Mentre tutti guardano altrove, il ricatto del debito pubblico continua a mordere. Come Tria ci spiega, “Il consolidamento di bilancio è condizione necessaria per mantenere la fiducia dei mercati finanziari, imprescindibile per tutelare i risparmi italiani e ottenere una crescita stabile”, il debito pubblico deve continuare a scendere, ogni misura sarà coerente con “l’obiettivo di proseguire sulla strada della riduzione del rapporto debito/Pil. È un obiettivo esplicito del governo, su cui ci sono state dichiarazioni chiare del presidente del Consiglio. Non devono esserci dubbi”. Giusto per ribadire, “dobbiamo mantenere un percorso di riduzione del debito e soprattutto evitare l’aumento dell’indebitamento per finanziare spesa corrente”.

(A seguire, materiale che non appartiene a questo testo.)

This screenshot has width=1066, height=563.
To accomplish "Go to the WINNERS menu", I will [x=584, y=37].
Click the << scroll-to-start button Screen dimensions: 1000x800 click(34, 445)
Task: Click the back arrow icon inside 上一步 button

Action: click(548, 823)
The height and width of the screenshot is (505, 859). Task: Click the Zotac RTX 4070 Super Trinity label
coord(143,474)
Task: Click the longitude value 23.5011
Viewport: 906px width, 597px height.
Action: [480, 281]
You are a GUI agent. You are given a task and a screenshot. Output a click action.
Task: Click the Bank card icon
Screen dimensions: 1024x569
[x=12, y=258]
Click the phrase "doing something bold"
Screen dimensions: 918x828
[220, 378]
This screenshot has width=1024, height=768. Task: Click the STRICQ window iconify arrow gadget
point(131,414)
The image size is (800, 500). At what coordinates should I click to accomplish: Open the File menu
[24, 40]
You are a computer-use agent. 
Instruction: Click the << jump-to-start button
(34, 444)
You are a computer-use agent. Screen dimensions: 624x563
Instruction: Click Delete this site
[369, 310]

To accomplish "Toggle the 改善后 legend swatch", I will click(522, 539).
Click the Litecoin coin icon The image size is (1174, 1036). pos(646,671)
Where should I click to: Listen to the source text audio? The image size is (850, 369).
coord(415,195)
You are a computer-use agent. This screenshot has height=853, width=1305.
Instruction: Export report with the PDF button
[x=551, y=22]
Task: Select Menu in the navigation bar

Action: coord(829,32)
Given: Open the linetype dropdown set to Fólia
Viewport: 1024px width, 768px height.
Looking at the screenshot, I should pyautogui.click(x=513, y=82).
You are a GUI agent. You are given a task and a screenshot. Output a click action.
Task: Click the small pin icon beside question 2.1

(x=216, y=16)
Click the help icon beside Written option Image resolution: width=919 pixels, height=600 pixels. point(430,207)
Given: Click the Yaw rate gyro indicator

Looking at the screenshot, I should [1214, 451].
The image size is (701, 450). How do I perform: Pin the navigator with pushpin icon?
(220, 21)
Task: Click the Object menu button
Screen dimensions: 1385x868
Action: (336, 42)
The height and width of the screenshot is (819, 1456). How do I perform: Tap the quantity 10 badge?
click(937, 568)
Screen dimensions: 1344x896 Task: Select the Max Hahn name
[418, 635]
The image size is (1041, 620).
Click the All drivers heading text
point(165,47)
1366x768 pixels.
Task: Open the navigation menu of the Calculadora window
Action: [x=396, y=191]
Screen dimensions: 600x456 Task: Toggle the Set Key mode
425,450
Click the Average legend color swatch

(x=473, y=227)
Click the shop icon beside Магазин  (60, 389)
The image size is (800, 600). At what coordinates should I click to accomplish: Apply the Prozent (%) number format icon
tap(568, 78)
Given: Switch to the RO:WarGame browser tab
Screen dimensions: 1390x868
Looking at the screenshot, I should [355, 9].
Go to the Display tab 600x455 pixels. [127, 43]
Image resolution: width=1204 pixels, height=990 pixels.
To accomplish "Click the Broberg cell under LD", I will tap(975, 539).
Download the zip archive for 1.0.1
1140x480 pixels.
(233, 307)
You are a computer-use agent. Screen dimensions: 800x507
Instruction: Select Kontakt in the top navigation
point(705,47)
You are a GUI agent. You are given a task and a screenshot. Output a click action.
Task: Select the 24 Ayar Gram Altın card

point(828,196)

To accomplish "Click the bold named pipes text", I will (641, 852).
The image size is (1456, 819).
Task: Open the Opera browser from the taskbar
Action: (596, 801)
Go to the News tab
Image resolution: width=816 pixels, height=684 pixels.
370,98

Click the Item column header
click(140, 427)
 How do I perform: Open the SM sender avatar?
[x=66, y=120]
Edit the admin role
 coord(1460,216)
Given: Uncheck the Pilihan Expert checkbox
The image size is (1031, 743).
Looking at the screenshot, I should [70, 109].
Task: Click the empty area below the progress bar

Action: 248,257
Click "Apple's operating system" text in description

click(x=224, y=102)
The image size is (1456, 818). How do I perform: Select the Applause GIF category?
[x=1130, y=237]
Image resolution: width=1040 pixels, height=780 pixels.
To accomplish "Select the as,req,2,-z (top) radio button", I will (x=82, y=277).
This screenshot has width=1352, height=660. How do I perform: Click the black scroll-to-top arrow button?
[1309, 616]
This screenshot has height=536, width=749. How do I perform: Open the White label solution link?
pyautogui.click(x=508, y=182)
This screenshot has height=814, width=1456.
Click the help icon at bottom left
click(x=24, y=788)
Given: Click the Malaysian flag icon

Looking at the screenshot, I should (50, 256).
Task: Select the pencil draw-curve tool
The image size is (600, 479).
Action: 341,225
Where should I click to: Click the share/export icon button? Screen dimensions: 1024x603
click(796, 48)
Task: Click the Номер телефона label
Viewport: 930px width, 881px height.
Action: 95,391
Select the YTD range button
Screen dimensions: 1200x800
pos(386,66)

È indubbio come tutto questo ci faccia sentire un po’ più giovani. Basta chiudere un attimo gli occhi ed è subito 2007, quando Padoa Schioppa, allora Ministro del Tesoro del governo Prodi, ci ricordava come fosse il debito pubblico ad impedire gli investimenti e che l’austerità fosse la strada maestra verso il futuro. Sembra ieri, ed invece era il 2011, quando Tremonti, Ministro dell’ultimo governo Berlusconi, lanciava “una grande riforma strutturale per la riduzione del debito e per la modernizzazione e la crescita del Paese”. Per non parlare di Padoan, le cui posizioni su debito e ruolo dello Stato nell’economia sono completamente sovrapponibili a quelle dell’uomo nuovo Tria.
Se si lascia da parte l’effetto revival, le conclusioni sono ancora una volta drammatiche. Un governo a parole di cambiamento, che ha costruito il suo consenso sulla base di posizioni (fintamente) critiche verso l’austerità europeista ed il paradigma economico che ha strangolato l’economia italiana negli ultimi venti anni, nel momento delle decisioni recita un canovaccio trito e ritrito: pilota automatico per tutto quanto riguarda le politiche economiche, in un quadro di perfetta compatibilità con lo status quo. Il tutto condito da misure, dichiarazioni ed azioni beceramente razziste, funzionali ad individuare nel diverso un capro espiatorio dietro al quale nascondere il proprio servilismo.
La lotta contro i nuovi gestori dell’austerità non sarà facile. Affinché abbia anche una minima possibilità di riuscita, è fondamentale però che non cerchi scorciatoie ed abbia il coraggio di combattere allo stesso tempo i suoi aspetti più vistosi, intessuti di razzismo ed intolleranza, e quelli più subdoli, che si nutrono di provvedimenti economici a favore dei pochi e che hanno la loro cornice naturale nell’architettura europea. I primi sono strettamente funzionali ai secondi e non c’è modo di costruire un’alternativa se entrambi non vengono sconfitti.